Cannapedia Encyclopedia of cannabis strains


In North America, the term skunk is used to denote typical cannabis scent, whereas in Europe it is primarily a slang word covering all cannabis varieties with high THC content, or, in other words, the “strongest” one when it comes to psychoactive effects.

The original Skunk#1 variety is a legendary product of the Dutch Passion seedbank. It is a star of the 1970s that has gone through many transformations, but it is still highly popular in the world of cannabis today.


Does skunk equal a lot of THC?

But what is the reason behind the different meanings of the name itself in the cannabis subcultures of America and Europe? How come that the word “skunk” evokes odor and aroma in Americans and strength and potency in Europeans? It is a result of a lack of information, especially when it comes to genetics and the true origin of cannabis strains.
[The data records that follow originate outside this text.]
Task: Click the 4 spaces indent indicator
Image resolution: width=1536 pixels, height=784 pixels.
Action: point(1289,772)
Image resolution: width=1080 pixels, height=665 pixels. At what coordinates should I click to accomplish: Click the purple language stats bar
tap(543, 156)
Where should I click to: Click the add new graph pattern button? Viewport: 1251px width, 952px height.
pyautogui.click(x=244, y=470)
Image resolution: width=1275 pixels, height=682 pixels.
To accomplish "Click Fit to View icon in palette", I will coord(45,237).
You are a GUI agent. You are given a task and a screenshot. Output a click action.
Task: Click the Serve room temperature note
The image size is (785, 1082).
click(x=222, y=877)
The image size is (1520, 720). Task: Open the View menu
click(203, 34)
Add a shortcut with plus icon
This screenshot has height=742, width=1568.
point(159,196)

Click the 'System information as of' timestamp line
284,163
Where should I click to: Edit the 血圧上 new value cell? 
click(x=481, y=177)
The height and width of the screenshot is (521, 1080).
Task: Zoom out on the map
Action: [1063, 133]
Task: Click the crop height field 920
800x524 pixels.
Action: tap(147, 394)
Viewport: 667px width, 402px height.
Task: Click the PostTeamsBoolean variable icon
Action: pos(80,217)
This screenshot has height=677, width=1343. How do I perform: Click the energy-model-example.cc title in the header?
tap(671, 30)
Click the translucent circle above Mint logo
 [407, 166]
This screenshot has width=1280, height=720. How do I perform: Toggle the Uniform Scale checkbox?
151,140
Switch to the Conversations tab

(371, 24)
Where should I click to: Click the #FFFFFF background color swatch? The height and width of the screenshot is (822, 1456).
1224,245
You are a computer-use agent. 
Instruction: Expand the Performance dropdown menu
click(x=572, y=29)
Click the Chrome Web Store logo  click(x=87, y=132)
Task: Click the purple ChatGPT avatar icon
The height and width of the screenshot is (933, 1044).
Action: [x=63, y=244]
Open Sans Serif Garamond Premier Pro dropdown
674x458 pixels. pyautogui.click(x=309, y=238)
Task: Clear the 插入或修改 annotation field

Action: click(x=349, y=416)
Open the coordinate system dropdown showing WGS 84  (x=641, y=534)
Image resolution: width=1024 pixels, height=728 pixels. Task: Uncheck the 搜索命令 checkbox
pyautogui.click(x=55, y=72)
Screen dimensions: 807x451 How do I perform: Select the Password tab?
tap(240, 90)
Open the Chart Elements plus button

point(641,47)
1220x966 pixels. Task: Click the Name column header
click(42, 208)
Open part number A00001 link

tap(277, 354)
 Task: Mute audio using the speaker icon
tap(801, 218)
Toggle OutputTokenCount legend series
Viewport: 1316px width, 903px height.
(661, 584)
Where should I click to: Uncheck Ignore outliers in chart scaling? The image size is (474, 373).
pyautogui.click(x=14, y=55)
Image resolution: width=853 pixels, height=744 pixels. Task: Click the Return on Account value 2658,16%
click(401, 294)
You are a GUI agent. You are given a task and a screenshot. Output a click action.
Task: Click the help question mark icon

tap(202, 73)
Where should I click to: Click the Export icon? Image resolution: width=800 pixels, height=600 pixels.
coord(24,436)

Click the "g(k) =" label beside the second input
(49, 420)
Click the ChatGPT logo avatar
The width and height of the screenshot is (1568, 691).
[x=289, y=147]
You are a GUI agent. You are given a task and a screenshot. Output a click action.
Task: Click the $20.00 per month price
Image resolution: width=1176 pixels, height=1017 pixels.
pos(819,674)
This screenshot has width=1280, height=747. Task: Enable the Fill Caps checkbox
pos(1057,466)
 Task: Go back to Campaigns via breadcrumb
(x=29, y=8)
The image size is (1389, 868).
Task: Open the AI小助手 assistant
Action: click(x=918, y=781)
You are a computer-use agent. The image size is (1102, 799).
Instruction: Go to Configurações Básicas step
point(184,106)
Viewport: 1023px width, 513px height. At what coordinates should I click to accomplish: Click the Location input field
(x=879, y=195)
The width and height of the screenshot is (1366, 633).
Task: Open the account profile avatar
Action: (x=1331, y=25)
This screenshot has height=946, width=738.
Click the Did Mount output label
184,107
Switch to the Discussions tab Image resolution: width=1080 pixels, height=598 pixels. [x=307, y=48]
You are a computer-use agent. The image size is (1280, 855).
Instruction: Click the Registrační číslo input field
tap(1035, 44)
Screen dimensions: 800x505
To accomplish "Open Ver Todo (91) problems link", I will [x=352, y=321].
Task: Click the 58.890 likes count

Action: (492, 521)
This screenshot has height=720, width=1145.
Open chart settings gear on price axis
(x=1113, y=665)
In the Netherlands, and later in the US as well, skunk was the word used when somebody smelled a strong scent of high quality cannabis. However, other European nations and cannabis user have never stopped associating this term with the ability of a particular strain to make a person very “high”. Skunk therefore entered the street vocabulary in Europe and became the most common popular culture term for any strain with higher THC content.


The Skunk#1 strain

The Skunk#1 variety was stabilized already in the 1970s and has been sold by the Dutch Passion seedbank since 1978. Skunk#1 is one of the most consistent and most predictable strains that can be grown today.

Genetic properties of this strain became popular among breeders and producers across the globe, and they began using it for crossbreeding on a large scale. That is why currently existing seedbanks sell dozens of “skunk-something” strains. The Dutch Passion company itself, however, has taken great care to use the name “skunk” only for strains that are “true” and are descended from the original Skunk#1.